*** Records shown

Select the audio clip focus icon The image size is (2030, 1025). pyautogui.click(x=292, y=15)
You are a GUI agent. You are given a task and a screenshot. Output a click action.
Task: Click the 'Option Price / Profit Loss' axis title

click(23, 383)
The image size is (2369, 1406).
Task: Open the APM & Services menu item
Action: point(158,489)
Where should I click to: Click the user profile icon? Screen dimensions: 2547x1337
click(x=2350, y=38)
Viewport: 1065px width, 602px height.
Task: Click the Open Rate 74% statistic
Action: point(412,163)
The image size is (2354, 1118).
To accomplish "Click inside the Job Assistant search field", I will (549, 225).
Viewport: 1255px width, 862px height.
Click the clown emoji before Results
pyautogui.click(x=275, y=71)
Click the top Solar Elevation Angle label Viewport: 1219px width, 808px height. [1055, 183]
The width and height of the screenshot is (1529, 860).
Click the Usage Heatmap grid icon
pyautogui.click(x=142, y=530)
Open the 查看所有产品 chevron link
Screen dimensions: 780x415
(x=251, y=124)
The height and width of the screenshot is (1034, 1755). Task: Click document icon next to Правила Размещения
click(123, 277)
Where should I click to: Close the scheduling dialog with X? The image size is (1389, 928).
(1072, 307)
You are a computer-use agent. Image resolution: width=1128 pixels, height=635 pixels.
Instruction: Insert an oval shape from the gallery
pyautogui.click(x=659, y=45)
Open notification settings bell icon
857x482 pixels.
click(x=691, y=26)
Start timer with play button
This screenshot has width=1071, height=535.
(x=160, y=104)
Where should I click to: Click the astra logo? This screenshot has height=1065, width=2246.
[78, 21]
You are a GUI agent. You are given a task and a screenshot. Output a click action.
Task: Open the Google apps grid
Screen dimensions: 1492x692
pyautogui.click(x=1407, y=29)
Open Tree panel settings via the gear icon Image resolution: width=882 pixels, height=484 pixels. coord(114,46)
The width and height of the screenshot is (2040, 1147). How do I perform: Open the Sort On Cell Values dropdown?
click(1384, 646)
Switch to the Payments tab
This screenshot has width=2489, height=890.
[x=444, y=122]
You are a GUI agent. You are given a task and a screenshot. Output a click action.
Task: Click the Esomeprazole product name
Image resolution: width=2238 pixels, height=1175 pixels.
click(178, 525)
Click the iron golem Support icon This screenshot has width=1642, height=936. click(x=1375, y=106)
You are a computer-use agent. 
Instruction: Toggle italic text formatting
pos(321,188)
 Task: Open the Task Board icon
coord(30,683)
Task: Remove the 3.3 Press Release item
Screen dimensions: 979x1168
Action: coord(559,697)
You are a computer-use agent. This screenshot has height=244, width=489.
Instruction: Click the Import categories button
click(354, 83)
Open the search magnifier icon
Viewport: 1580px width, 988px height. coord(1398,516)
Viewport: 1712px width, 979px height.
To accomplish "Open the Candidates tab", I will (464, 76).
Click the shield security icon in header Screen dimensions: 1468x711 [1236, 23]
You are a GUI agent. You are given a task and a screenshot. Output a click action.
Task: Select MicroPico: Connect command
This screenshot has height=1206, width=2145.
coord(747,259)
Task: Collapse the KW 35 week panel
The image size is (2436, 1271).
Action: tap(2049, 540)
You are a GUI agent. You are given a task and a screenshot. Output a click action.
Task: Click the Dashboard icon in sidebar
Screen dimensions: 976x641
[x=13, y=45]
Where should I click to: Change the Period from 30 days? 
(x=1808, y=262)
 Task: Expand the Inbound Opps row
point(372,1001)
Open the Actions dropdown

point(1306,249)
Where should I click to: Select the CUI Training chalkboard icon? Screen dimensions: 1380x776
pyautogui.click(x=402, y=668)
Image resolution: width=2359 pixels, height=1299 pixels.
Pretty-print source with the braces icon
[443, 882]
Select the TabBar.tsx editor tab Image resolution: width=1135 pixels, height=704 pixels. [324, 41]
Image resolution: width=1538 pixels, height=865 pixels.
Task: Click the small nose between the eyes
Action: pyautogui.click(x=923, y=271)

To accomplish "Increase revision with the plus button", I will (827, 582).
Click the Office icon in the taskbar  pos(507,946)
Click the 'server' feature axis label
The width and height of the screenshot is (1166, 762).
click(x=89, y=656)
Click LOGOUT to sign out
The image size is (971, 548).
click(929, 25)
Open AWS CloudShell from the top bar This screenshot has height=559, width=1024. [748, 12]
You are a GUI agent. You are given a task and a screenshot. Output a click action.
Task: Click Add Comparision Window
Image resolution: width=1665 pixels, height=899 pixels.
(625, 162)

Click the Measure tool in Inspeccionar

******

Task description.
Only the lines above starting at the line that holds "You are a computer-use agent. This" and ending at the line that holds "Image resolution: width=2359" are to be repeated, exactly and in full.

Task output.
You are a computer-use agent. This screenshot has height=244, width=489.
Instruction: Click the Import categories button
click(354, 83)
Open the search magnifier icon
Viewport: 1580px width, 988px height. coord(1398,516)
Viewport: 1712px width, 979px height.
To accomplish "Open the Candidates tab", I will (464, 76).
Click the shield security icon in header Screen dimensions: 1468x711 [1236, 23]
You are a GUI agent. You are given a task and a screenshot. Output a click action.
Task: Select MicroPico: Connect command
This screenshot has height=1206, width=2145.
coord(747,259)
Task: Collapse the KW 35 week panel
The image size is (2436, 1271).
Action: tap(2049, 540)
You are a GUI agent. You are given a task and a screenshot. Output a click action.
Task: Click the Dashboard icon in sidebar
Screen dimensions: 976x641
[x=13, y=45]
Where should I click to: Change the Period from 30 days? 
(x=1808, y=262)
 Task: Expand the Inbound Opps row
point(372,1001)
Open the Actions dropdown

point(1306,249)
Where should I click to: Select the CUI Training chalkboard icon? Screen dimensions: 1380x776
pyautogui.click(x=402, y=668)
Image resolution: width=2359 pixels, height=1299 pixels.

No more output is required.